Lila Sciences launched this month with $200 million in seed funding to build what it calls “scientific superintelligence.”

    The Cambridge, Massachusetts company combines AI with robotic labs to automate the scientific process from start to finish. In early tests, Lila created hundreds of new antibodies and discovered materials for green hydrogen production in just months instead of years.

    “Our hypothesis is that by scaling experimentation, we can unlock emergent abilities and enable discoveries that remain hidden at smaller scales,” said Geoffrey von Maltzahn, Lila’s CEO and a partner at Flagship Pioneering, the company that created Lila in 2023.

    Drug development is extremely slow and expensive. According to Nature Medicine, creating a successful drug takes 12 to 15 years and costs about $2.6 billion. More than 90 percent of drugs that enter human testing fail.

    Lila’s approach could change this by letting scientists test many more ideas much faster. The company uses AI to analyze scientific data, design experiments, and then run them in automated labs with robots handling the physical work.

    The company emphasized that they don’t aim to replace human researchers, but rather to supplement them. “We’re not imagining a world in which humans aren’t part of the scientific process,” said Molly Gibson, Lila’s president of future science. She believes faster early research will help later stages work better too, possibly increasing success rates in clinical trials.

    The company has attracted prominent scientific talent, including renowned geneticist George Church as chief scientist. “I think science is a really good topic for AI,” Dr. Church said, noting that scientific results can be clearly measured and tested.

    Other companies are also working on AI for drug discovery. Recursion Pharmaceuticals and Isomorphic Labs (a spinoff from Google DeepMind) have similar goals. Google DeepMind CEO Demis Hassabis predicts that the first AI-designed drugs could begin human testing by late 2025.

    Andrew Beam, Lila’s chief technology officer, explains that AI models specialized for scientific domains might require “30 times more compute than training the original foundation model.” This represents a massive computational investment that could pay dividends in discovery speed.

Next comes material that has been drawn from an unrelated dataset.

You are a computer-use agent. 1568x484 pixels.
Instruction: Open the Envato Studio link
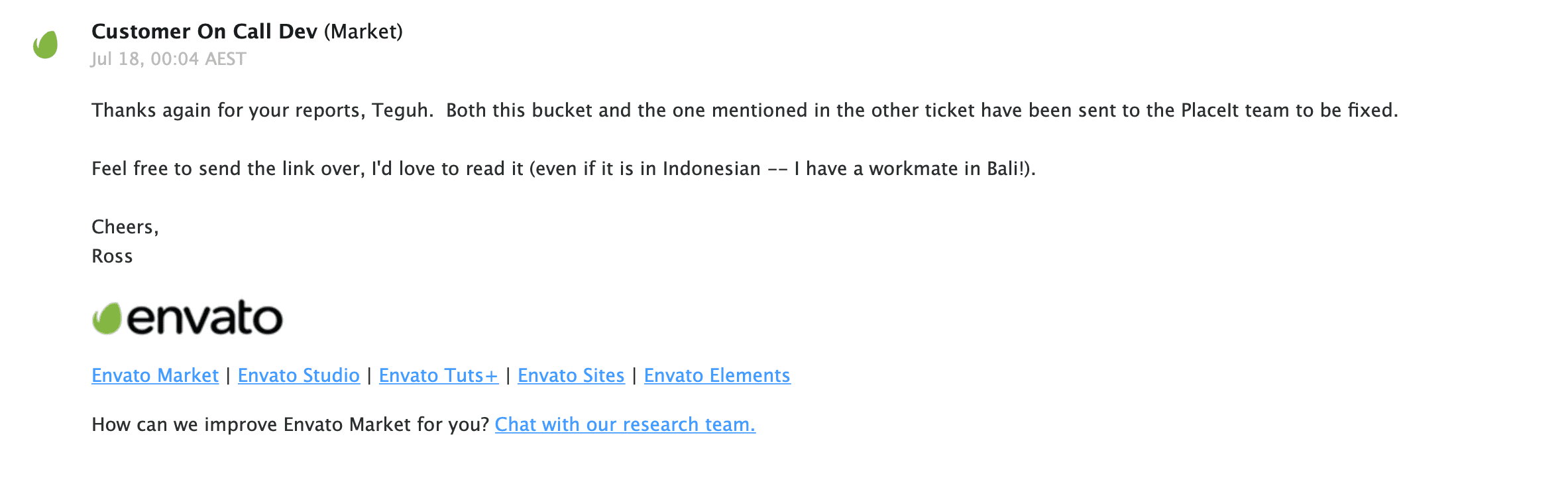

    Lila won’t develop its own drugs. Instead, it plans to partner with biotech companies to turn its discoveries into real products. The company plans to expand its lab space and open offices in San Francisco and London within two years.

    While some scientists remain skeptical about AI’s ability to revolutionize drug discovery, Lila’s approach of combining AI with physical labs addresses a key limitation: moving beyond predictions to actual experimental validation.